## Work to be completed
Copy out, unchanged, everything in the entries below from the line containing "Open settings gear for This Mac server" down to the line containing "[x=119, y=14]", including both of those lines.

___ The records

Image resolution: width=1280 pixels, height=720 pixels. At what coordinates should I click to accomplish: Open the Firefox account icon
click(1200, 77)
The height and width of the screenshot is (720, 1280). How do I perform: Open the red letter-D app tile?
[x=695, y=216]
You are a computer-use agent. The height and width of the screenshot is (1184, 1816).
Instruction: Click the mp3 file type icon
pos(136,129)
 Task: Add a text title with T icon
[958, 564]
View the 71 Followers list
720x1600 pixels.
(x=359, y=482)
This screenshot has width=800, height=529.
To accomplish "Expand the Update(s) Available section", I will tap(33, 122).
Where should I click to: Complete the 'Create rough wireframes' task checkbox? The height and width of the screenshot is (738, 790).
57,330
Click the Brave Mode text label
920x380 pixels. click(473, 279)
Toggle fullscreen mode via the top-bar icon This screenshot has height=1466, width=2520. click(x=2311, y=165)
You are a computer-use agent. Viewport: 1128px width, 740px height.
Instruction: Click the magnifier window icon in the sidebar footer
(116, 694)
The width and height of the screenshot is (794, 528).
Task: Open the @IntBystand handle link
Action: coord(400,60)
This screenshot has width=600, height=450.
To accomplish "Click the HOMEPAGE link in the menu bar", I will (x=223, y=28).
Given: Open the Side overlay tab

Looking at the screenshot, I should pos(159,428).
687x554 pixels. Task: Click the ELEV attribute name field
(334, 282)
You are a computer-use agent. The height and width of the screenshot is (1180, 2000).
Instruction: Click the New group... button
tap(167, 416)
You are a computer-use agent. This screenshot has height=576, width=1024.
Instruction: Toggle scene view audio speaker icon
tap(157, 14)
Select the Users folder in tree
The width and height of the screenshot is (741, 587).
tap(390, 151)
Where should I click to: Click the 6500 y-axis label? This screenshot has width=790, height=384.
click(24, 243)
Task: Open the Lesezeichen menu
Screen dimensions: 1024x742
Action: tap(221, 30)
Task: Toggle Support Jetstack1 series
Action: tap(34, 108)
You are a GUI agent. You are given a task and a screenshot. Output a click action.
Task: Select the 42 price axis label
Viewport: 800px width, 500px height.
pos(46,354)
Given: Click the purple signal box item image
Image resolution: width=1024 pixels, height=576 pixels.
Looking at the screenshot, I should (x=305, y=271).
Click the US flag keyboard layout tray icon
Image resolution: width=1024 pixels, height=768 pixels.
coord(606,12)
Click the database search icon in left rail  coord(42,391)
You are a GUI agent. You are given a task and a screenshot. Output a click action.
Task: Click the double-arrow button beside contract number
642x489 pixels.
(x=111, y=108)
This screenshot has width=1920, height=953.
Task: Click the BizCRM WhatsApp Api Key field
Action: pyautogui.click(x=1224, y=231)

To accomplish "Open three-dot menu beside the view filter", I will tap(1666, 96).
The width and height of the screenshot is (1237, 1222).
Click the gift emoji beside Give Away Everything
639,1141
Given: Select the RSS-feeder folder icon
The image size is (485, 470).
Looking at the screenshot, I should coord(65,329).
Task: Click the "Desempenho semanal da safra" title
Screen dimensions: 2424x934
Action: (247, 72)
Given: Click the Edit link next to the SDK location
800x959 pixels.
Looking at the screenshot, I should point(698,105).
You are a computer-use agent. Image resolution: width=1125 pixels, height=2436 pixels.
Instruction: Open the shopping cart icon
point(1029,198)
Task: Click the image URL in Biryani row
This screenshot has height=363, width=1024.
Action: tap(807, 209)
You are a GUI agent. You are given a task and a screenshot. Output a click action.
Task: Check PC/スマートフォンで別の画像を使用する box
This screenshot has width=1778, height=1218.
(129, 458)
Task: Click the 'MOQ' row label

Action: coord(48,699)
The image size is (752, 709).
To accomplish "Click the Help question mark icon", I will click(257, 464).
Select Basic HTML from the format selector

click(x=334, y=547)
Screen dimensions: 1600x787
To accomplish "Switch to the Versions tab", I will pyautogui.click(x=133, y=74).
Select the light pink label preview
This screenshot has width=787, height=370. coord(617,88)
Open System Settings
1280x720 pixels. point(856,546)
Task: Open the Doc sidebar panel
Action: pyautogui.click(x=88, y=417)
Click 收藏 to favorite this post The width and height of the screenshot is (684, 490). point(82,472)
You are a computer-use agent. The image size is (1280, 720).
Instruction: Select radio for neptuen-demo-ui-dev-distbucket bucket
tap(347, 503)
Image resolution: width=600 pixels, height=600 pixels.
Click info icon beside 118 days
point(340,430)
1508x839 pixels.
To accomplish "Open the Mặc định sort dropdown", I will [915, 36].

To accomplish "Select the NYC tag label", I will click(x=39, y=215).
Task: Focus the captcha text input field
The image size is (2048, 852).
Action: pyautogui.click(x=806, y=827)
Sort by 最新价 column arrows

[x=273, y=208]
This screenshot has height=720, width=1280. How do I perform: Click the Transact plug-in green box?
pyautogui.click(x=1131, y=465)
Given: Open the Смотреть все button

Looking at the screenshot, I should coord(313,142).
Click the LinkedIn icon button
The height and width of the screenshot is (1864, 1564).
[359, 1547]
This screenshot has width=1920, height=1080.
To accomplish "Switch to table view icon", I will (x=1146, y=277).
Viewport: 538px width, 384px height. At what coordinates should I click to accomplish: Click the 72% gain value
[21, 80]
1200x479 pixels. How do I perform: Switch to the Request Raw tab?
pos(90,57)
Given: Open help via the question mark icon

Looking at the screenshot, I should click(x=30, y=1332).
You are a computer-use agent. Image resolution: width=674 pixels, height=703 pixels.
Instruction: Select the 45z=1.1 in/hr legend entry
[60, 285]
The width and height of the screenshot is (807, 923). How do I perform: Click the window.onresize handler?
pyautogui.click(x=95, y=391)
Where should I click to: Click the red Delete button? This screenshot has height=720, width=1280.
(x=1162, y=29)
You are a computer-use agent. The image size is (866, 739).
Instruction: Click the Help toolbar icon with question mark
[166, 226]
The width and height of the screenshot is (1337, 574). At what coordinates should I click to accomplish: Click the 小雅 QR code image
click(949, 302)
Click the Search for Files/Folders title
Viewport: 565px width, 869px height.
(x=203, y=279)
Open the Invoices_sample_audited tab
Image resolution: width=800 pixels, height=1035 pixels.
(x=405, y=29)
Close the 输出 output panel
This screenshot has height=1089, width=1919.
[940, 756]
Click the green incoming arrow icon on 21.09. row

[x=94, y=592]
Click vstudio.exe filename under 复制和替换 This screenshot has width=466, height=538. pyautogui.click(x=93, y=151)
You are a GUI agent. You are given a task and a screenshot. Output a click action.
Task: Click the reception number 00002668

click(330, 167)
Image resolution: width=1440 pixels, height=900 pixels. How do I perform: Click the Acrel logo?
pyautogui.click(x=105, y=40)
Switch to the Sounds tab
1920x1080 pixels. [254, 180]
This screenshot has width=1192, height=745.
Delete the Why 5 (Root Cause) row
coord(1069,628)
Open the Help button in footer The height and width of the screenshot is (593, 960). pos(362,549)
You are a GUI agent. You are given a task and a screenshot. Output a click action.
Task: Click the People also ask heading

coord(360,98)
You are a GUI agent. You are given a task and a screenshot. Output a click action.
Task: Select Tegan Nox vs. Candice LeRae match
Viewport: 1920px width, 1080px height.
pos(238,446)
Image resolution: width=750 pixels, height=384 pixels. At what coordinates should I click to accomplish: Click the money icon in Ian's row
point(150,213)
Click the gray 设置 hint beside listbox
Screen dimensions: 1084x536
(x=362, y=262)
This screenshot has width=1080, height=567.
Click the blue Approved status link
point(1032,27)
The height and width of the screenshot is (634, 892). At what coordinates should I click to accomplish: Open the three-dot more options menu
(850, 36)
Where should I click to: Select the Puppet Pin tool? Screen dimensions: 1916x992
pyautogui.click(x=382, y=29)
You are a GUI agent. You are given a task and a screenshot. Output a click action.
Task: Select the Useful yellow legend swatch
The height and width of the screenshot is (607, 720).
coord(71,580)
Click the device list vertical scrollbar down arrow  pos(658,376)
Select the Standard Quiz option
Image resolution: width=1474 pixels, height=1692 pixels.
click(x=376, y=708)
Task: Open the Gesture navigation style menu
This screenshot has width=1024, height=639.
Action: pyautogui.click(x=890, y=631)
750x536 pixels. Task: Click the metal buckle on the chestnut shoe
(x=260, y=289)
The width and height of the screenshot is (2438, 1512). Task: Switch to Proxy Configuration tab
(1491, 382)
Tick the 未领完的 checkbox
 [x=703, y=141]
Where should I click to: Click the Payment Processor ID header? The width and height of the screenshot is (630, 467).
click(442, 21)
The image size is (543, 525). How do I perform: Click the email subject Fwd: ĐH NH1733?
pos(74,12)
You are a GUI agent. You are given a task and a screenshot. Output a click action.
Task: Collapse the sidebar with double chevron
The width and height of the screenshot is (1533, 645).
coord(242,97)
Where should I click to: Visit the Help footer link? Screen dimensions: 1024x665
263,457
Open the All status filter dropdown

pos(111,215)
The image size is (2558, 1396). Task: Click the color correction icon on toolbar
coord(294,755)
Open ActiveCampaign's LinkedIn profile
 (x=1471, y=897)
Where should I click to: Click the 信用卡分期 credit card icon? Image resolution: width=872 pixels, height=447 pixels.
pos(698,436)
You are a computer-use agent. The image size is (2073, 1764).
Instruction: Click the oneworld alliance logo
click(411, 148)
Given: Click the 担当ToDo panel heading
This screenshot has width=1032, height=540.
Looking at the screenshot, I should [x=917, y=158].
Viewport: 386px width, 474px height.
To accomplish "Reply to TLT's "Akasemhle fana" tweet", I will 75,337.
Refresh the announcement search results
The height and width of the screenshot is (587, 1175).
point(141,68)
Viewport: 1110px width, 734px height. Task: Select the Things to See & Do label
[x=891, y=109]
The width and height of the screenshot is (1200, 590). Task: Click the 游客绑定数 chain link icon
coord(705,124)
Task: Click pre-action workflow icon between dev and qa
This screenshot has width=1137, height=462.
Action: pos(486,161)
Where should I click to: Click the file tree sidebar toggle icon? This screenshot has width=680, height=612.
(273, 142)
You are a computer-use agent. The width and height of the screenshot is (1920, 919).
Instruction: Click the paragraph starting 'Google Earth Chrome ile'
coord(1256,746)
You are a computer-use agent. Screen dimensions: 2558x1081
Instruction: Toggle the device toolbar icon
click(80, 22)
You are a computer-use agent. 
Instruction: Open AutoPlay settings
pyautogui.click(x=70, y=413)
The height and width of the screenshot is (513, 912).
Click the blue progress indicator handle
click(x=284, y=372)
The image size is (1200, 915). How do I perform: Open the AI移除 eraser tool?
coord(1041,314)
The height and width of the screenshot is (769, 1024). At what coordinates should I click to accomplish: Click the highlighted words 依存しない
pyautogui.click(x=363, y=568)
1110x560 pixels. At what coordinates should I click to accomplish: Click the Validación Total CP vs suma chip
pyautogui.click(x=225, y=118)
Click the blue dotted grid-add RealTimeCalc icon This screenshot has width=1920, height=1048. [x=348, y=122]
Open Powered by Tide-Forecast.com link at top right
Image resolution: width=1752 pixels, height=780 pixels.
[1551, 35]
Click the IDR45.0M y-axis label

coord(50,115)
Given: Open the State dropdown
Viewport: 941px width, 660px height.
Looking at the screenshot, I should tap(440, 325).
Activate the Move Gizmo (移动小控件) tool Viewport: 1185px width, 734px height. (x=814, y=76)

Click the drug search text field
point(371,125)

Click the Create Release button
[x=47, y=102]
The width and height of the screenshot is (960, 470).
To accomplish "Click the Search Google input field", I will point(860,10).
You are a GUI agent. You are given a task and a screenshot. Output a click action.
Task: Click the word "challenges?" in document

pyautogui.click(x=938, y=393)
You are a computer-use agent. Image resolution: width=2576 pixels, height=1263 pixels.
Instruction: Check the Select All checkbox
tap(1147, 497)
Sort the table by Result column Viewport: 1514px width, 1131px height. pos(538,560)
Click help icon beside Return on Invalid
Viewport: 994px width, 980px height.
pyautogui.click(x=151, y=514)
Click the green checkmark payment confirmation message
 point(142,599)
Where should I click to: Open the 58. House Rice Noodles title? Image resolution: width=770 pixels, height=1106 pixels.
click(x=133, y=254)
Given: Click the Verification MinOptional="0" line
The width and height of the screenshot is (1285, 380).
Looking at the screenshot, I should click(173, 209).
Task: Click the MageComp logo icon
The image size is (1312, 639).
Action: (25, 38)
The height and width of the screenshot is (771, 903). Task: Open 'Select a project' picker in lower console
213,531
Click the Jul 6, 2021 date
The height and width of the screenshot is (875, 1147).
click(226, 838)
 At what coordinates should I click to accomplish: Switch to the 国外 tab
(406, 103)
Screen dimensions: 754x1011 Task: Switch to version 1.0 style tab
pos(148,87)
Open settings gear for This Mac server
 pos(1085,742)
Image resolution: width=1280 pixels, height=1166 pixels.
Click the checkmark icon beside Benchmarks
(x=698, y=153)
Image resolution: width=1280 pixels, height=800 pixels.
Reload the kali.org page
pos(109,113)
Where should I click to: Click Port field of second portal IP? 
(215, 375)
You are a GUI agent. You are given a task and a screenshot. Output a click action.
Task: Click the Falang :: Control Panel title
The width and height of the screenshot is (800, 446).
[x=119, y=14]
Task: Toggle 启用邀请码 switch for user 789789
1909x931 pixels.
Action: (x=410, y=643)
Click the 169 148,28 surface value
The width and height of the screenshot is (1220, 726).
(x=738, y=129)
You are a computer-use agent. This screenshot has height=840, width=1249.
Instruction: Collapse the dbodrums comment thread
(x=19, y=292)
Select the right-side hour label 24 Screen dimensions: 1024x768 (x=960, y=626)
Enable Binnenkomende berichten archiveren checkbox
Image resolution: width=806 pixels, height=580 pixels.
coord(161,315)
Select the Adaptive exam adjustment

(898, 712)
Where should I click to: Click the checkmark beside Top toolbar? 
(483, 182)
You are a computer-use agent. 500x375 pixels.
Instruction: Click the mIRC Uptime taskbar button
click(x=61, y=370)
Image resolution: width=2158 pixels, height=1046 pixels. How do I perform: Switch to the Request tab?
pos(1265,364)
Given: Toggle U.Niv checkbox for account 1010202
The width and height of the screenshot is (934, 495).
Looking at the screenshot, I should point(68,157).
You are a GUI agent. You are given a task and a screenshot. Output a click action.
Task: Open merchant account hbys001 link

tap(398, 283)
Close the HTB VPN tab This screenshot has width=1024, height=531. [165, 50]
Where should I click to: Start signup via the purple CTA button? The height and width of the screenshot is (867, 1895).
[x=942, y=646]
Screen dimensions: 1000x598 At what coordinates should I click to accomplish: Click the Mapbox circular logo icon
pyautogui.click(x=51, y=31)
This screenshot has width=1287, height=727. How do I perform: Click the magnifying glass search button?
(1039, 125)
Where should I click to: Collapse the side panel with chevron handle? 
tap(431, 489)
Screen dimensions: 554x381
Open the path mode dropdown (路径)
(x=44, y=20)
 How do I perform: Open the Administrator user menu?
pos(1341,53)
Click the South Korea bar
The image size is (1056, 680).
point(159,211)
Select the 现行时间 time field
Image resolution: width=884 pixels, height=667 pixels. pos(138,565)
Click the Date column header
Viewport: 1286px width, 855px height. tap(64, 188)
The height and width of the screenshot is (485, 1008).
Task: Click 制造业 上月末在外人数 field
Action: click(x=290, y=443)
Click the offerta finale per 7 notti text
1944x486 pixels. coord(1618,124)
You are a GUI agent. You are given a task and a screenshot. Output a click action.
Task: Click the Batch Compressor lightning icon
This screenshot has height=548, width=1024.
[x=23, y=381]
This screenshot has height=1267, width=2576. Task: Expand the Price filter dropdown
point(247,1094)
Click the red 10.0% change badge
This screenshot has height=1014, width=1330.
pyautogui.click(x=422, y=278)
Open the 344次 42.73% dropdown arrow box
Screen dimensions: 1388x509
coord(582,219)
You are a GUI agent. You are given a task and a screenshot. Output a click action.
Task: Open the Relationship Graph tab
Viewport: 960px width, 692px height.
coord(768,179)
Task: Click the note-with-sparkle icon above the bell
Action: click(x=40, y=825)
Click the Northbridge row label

______

## Result of the exercise
Open settings gear for This Mac server
 pos(1085,742)
Image resolution: width=1280 pixels, height=1166 pixels.
Click the checkmark icon beside Benchmarks
(x=698, y=153)
Image resolution: width=1280 pixels, height=800 pixels.
Reload the kali.org page
pos(109,113)
Where should I click to: Click Port field of second portal IP? 
(215, 375)
You are a GUI agent. You are given a task and a screenshot. Output a click action.
Task: Click the Falang :: Control Panel title
The width and height of the screenshot is (800, 446).
[x=119, y=14]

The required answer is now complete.